I have. The first time I did that, I was doing this play here on Broadway, The Iceman Cometh. And every night before I walked down on the stage, I had this essential oil. You know how scent bypasses your conscious mind and gets you right into some memory or emotional state? That was my routine every night. I’d smell that right before walking out on the stage. And I did it all the way through rehearsal. For different roles, I’ll find the scent that kind of will click me in.
Has any of the research for your roles—whether midcentury music or Danny Lyon photography—wound up influencing your style?
For sure—simply because I’m immersing myself in that world or that person’s life, so then it’s providing me this time of getting to realize, “Oh, I love wearing that style of trouser or this particular jacket,” or “This time period suddenly now resonates with me in a different way.” With Danny Lyon, it was the whole motorcycle culture of the ’60s and ’70s, and even back into the ’50s, when the motorcycle clubs started. I definitely bought many leather jackets at that time, and I still wear them.

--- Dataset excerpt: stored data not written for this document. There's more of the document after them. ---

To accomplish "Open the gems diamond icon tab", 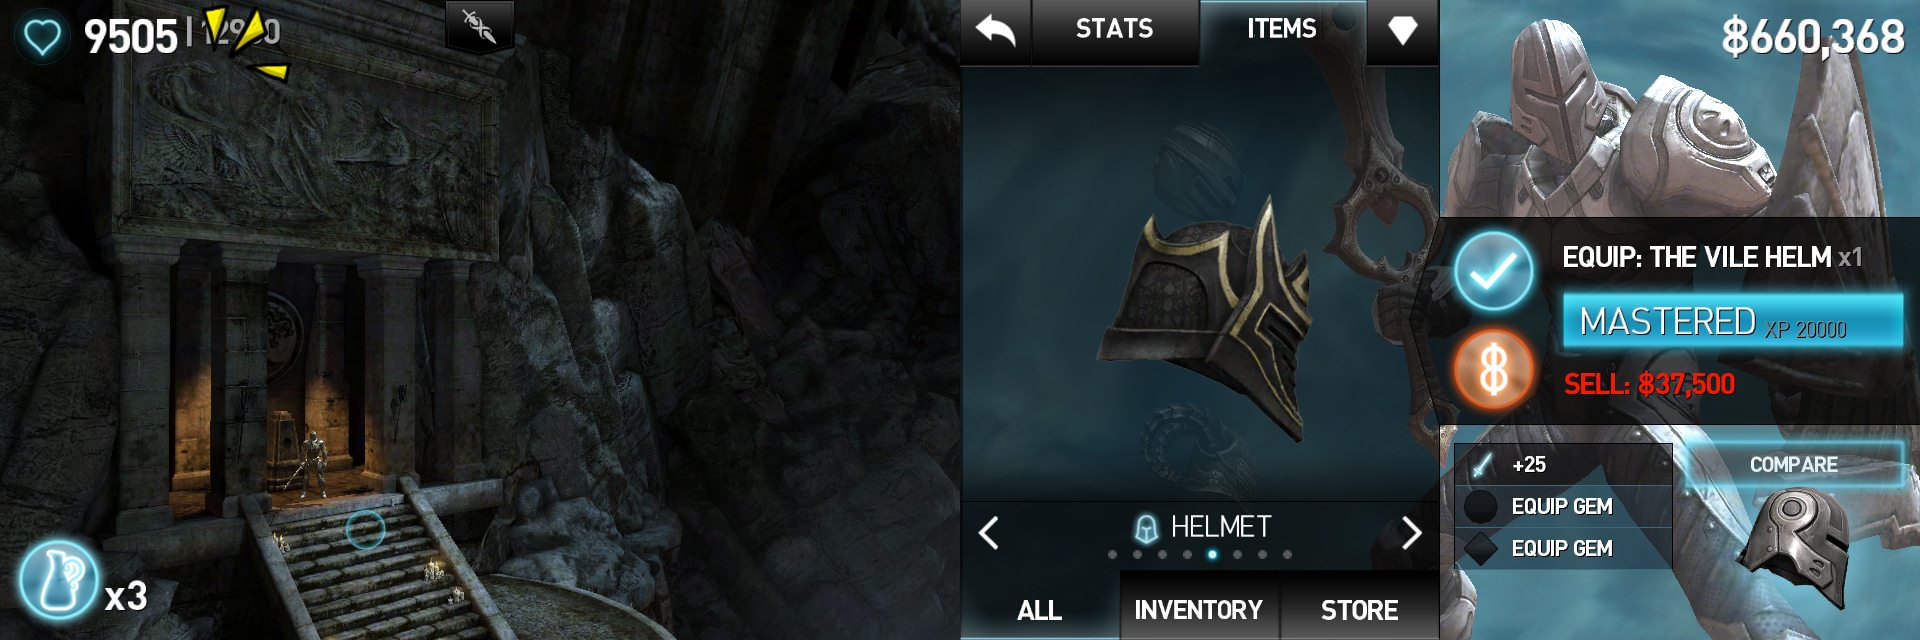I will [x=1402, y=31].
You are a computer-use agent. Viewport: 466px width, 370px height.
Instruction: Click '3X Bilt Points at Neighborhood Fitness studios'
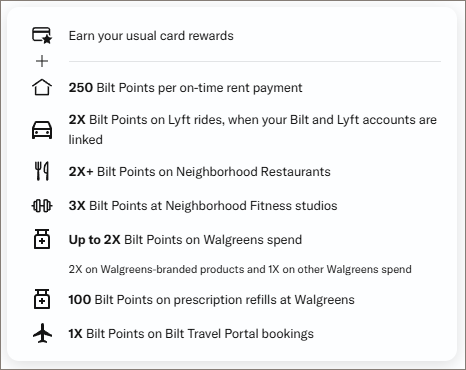pos(203,206)
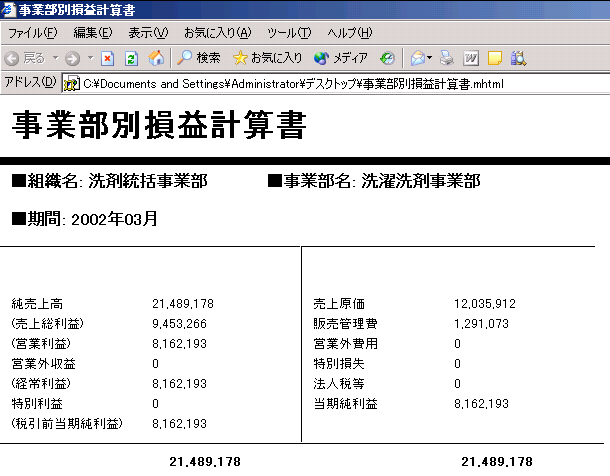Viewport: 610px width, 476px height.
Task: Refresh the page with the green icon
Action: [131, 58]
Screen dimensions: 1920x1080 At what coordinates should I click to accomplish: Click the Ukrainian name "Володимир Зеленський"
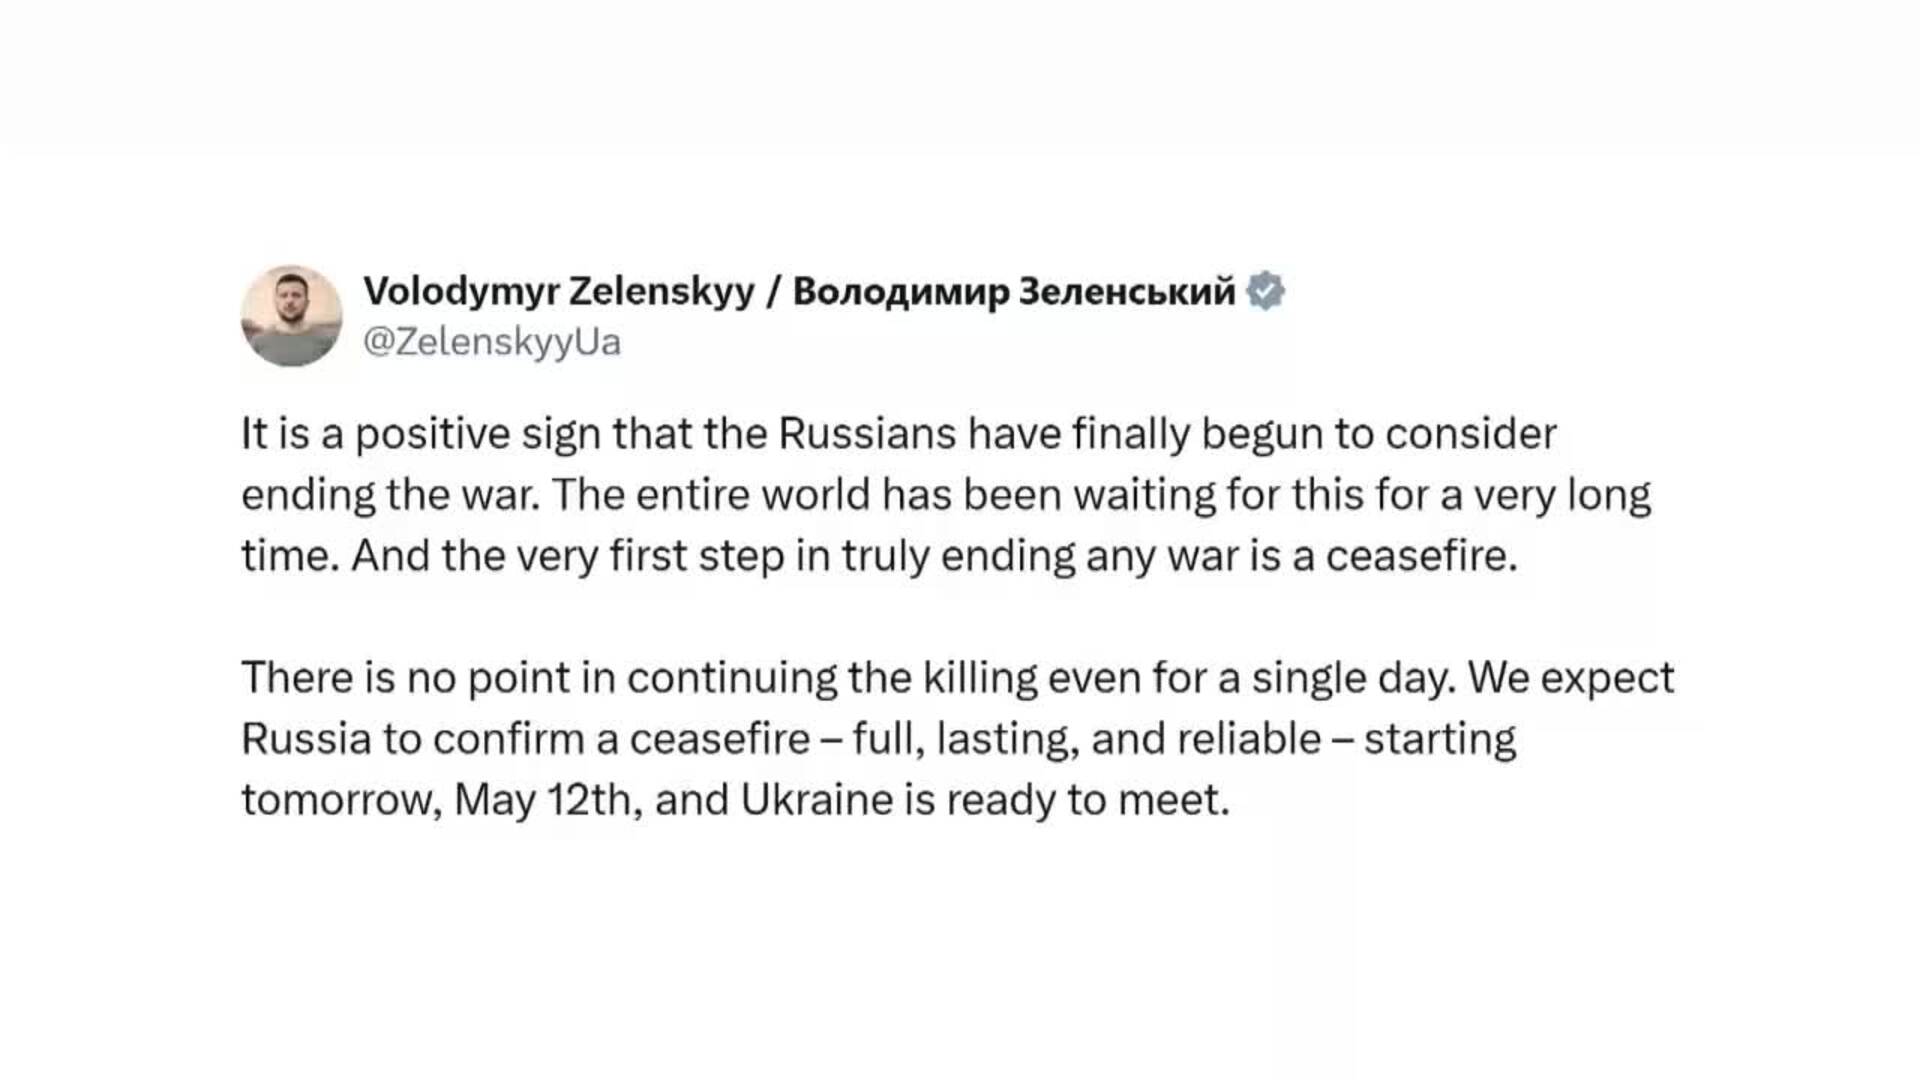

Certain boots from that time period I got really into. Even experimenting with different products that you put in your hair, to give it the texture that I was seeing in photos.
MYSLF projects this more nuanced approach to gender. In the canon of your favorite movies, are there male characters that come to mind who also inhabit this kind of complex masculinity?
That’s a really interesting question. I haven’t thought about that. The first image that comes to my mind is On the Waterfront, where Eva Marie Saint drops her glove and Marlon Brando picks it up. He sits down on a swing, and he puts on her woman’s glove. That was not scripted, that never happened before—and it’s one of those moments where it sort of shattered the screen when I first saw it. It was really beautiful.
I love that. What rewarding new skill have you picked up on account of a project?
Definitely riding a motorcycle. I’d ridden a bit, but I had the opportunity to get to ride all these 1960s Harleys that I’d never had at my disposal before. So that’s a real love for sure.
What do you ride now?
I have a 1966 Harley.
Talk about a way to experience a sensory landscape.
For sure. We were in Cincinnati, and we were also filming without helmets on. The wind in your hair as you are riding is just extraordinary.